Secondo l’Organizzazione Mondiale della Sanità, in Europa il suicidio è la seconda causa di morte tra i giovani di età compresa tra i 15 e i 29 anni. Tra i comportamenti autolesivi in questa fascia di popolazione si distinguono quelli finalizzati a procurarsi lesioni o dolore senza intenzione di morire (ad esempio il cutting) e quelli con effettiva volontà di morire.

La Struttura di Epidemiologia di Ats Brianza ha elaborato i dati necessari per descrivere il fenomeno all’interno dell’Ats, pur riconoscendo la complessità del suo inquadramento.
“Nella popolazione di Ats Brianza, a seguito dell’epidemia di COVID-19, si è osservato un incremento del tasso complessivo di comportamenti autolesivi che hanno richiesto cure mediche urgenti tra i soggetti di età compresa tra 10 e 29 anni. In questa fascia di popolazione, la media annuale passa da 19 eventi per 100 mila abitanti nel quadriennio 2017-2020 a 31 eventi per 100 mila nel periodo 2021-2024. Il fenomeno risulta invece stabile nel tempo tra gli adulti e gli anziani. Come evidenziato dalla letteratura, si conferma una prevalenza di tali comportamenti nel sesso femminile” hanno sottolineato i coordinatori.
Si precisa che, nei flussi del Sistema Informativo Sanitario, possono verificarsi sottoutilizzo ed eterogeneità territoriale nelle codifiche utilizzate per rendicontare questi eventi.
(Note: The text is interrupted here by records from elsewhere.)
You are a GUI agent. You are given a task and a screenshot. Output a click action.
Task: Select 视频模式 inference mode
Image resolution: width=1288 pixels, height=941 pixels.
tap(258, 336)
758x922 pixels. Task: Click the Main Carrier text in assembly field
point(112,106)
Inoltre, con i dati disponibili in Ats, è possibile identificare solo gli episodi che hanno richiesto cure mediche urgenti, con conseguente probabile sottostima dell’entità complessiva del fenomeno.
“Per quanto riguarda i suicidi, i dati sono stati estratti dal Registro Nominativo delle Cause di Morte (ReNCaM) elaborato da Ats. L’incidenza risulta sostanzialmente stabile nel tempo e in linea con quella nazionale, con un tasso medio di circa 7 eventi per 100 mila abitanti nel decennio 2014-2023, passando da 7,0 nel 2014 a 6,8 nel 2023 – hanno proseguito i coordinatori – Anche tra i giovani di età 10-29 anni il trend complessivo rimane stabile, con valori che passano da 2,6 nel 2014 a 2,1 nel 2023″.
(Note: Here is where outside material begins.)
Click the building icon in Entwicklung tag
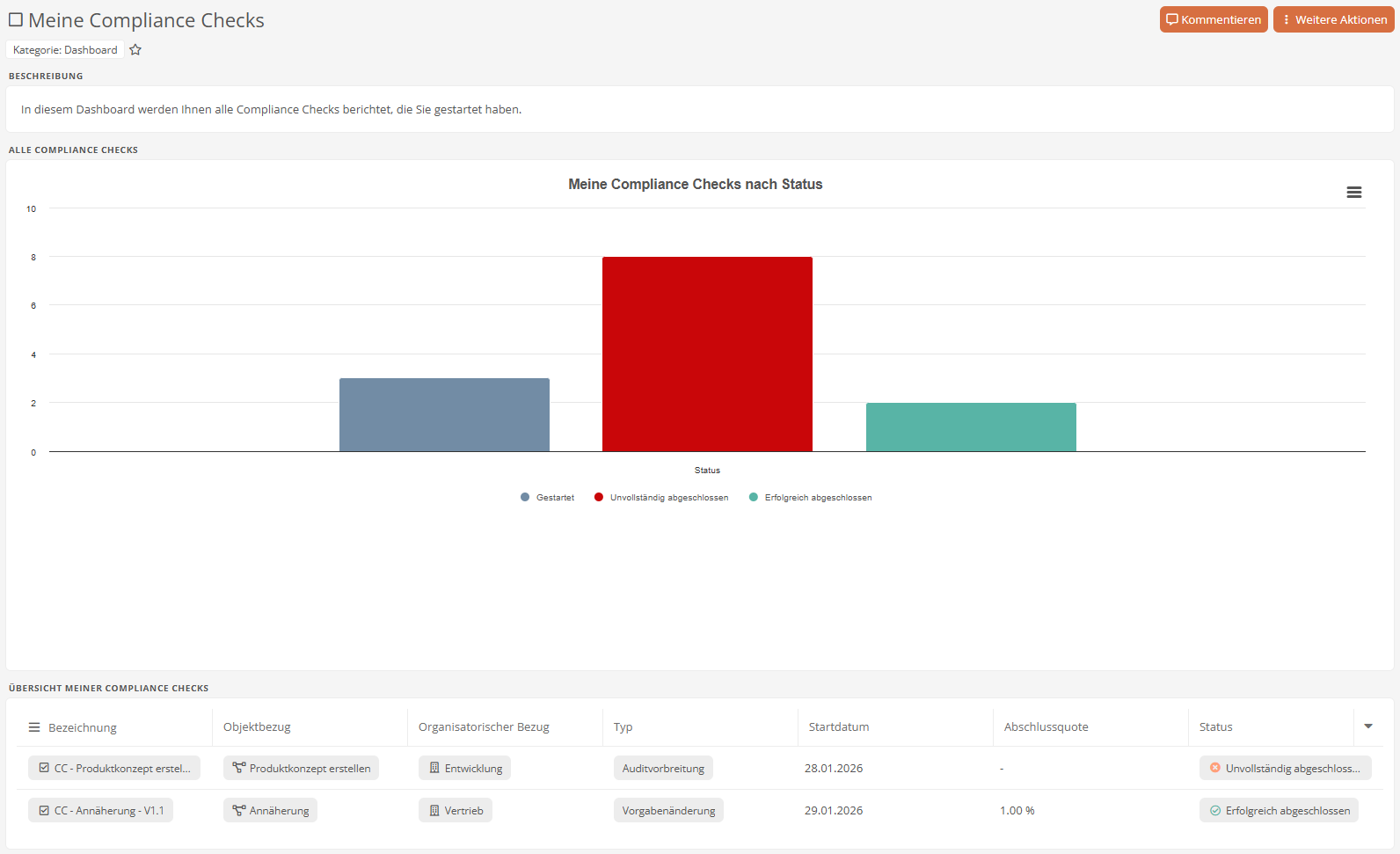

Si sottolinea che, anche in questo caso, il fenomeno può essere sottostimato, sebbene probabilmente in misura minore rispetto agli atti autolesionistici. La letteratura scientifica evidenzia infatti un sottoutilizzo dei codici specifici nelle schede di morte in caso di suicidio, dovuto anche allo stigma associato agli agiti suicidari.
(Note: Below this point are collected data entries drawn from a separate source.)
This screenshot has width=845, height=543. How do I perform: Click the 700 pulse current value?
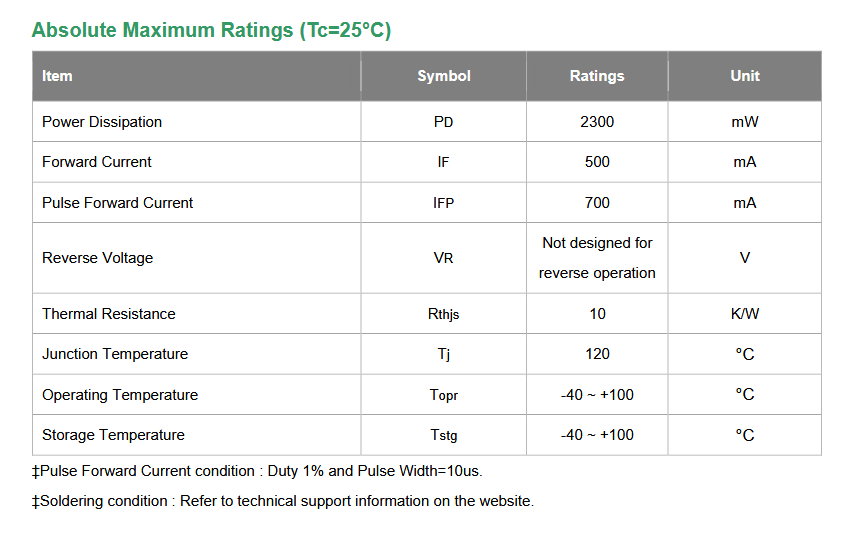(597, 203)
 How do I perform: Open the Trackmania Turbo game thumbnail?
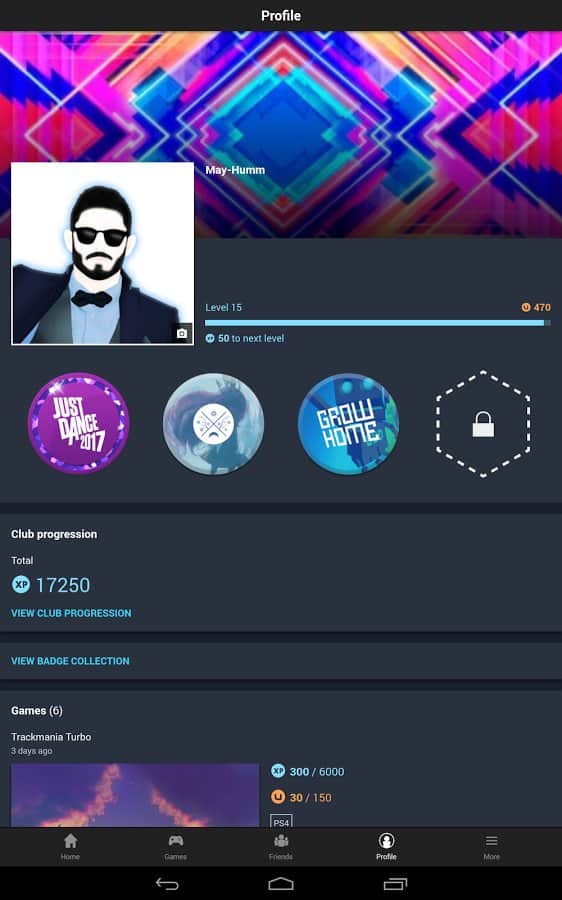135,795
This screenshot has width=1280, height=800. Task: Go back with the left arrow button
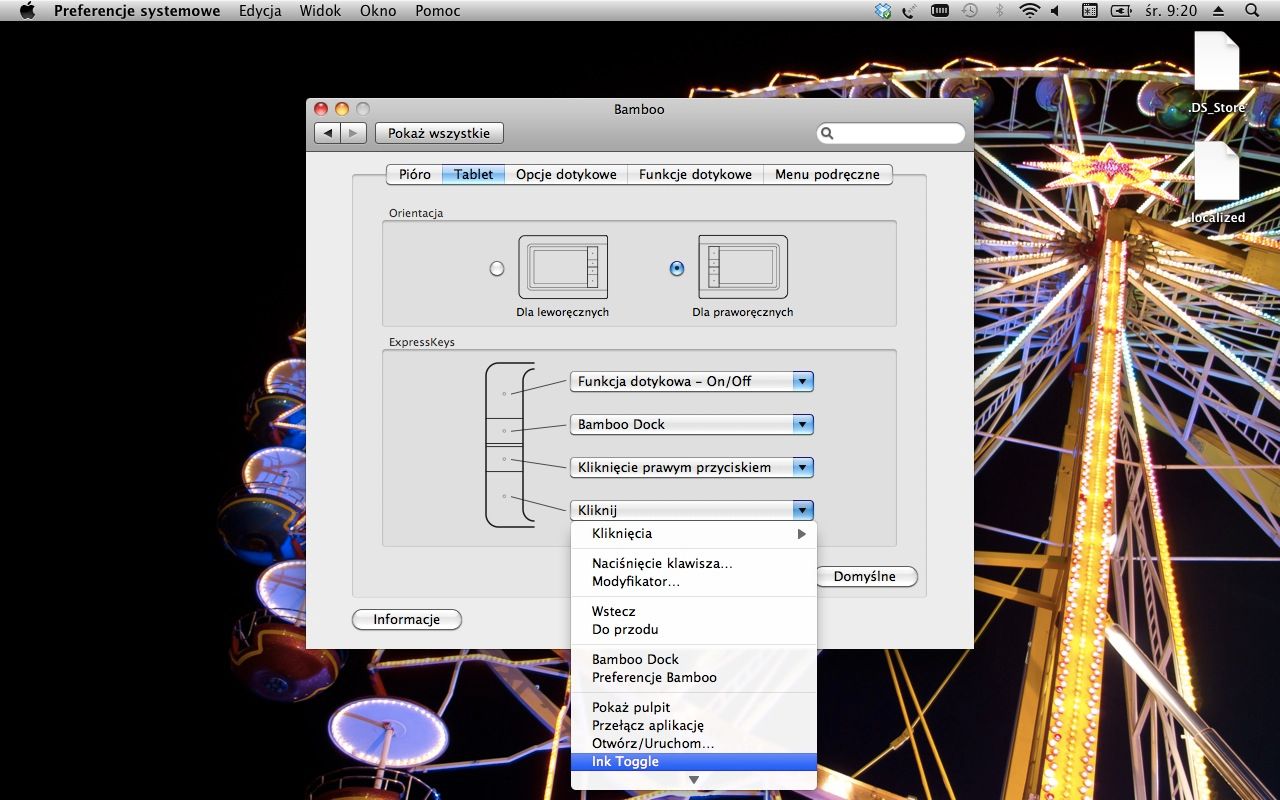(328, 133)
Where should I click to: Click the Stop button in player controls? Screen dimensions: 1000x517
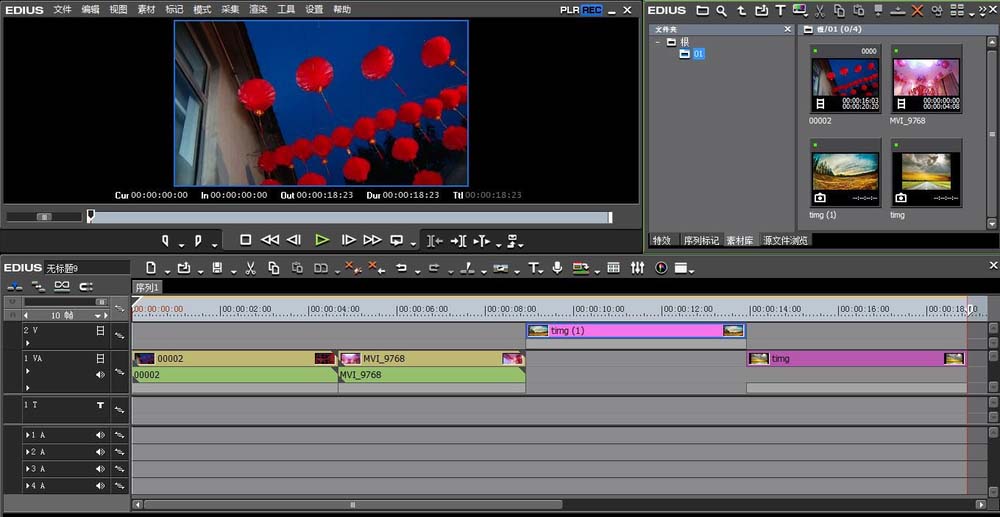(246, 240)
Il Prof. Giuseppe Carrà, Direttore del Dipartimento di Medicina e Chirurgia e Pro-Rettore ai Rapporti con il Sistema Sanitario e alla Salute dell’Università degli Studi di Milano-Bicocca, ha dichiarato: “L’Università svolge una triplice funzione rispetto a un tema di grande rilevanza come il rischio suicidario tra i giovani. In primo luogo, ha una funzione formativa nei confronti dei nostri studenti e specializzandi, promuovendo conoscenze e competenze utili al riconoscimento precoce del disagio psichico. In secondo luogo, l’attività di ricerca, di cui l’Università è principale promotrice, ci permette di comprendere meglio le cause del disagio giovanile e di individuare le strategie più efficaci per la prevenzione di comportamenti a rischio”.
“Infine, attraverso la terza missione, l’Università ha il compito di trasferire le conoscenze maturate in ambito clinico e di ricerca al di fuori del contesto accademico, favorendo la divulgazione, la collaborazione con il territorio e lo sviluppo sociale e culturale della comunità di cui facciamo parte” ha concluso Carrà.